─── Source information
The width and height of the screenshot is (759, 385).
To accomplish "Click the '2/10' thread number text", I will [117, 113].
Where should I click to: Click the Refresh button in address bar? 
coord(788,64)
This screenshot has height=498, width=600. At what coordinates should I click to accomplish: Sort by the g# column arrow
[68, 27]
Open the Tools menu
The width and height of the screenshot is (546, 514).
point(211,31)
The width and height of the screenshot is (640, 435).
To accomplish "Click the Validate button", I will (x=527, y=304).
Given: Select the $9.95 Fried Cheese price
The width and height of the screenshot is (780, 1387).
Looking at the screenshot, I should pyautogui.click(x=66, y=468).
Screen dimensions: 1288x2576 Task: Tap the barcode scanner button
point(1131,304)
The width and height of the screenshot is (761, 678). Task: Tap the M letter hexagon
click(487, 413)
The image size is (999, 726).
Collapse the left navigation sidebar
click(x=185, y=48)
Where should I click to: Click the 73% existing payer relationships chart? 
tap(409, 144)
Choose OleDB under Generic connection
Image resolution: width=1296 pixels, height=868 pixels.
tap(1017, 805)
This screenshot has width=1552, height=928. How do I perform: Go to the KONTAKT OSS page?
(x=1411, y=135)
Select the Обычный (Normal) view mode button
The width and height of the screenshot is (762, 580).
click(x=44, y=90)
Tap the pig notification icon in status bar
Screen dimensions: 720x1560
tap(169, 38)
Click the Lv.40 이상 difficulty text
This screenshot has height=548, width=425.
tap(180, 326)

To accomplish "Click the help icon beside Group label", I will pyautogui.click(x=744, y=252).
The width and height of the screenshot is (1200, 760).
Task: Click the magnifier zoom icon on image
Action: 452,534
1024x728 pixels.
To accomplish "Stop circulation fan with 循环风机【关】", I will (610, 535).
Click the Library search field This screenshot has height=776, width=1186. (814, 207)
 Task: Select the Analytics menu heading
──────
Could you please copy the lines above exactly, beginning at the first and ending at the line that contains "The image size is (999, 726)."?

### Exercise result
The width and height of the screenshot is (759, 385).
To accomplish "Click the '2/10' thread number text", I will [117, 113].
Where should I click to: Click the Refresh button in address bar? 
coord(788,64)
This screenshot has height=498, width=600. At what coordinates should I click to accomplish: Sort by the g# column arrow
[68, 27]
Open the Tools menu
The width and height of the screenshot is (546, 514).
point(211,31)
The width and height of the screenshot is (640, 435).
To accomplish "Click the Validate button", I will (x=527, y=304).
Given: Select the $9.95 Fried Cheese price
The width and height of the screenshot is (780, 1387).
Looking at the screenshot, I should pyautogui.click(x=66, y=468).
Screen dimensions: 1288x2576 Task: Tap the barcode scanner button
point(1131,304)
The width and height of the screenshot is (761, 678). Task: Tap the M letter hexagon
click(487, 413)
The image size is (999, 726).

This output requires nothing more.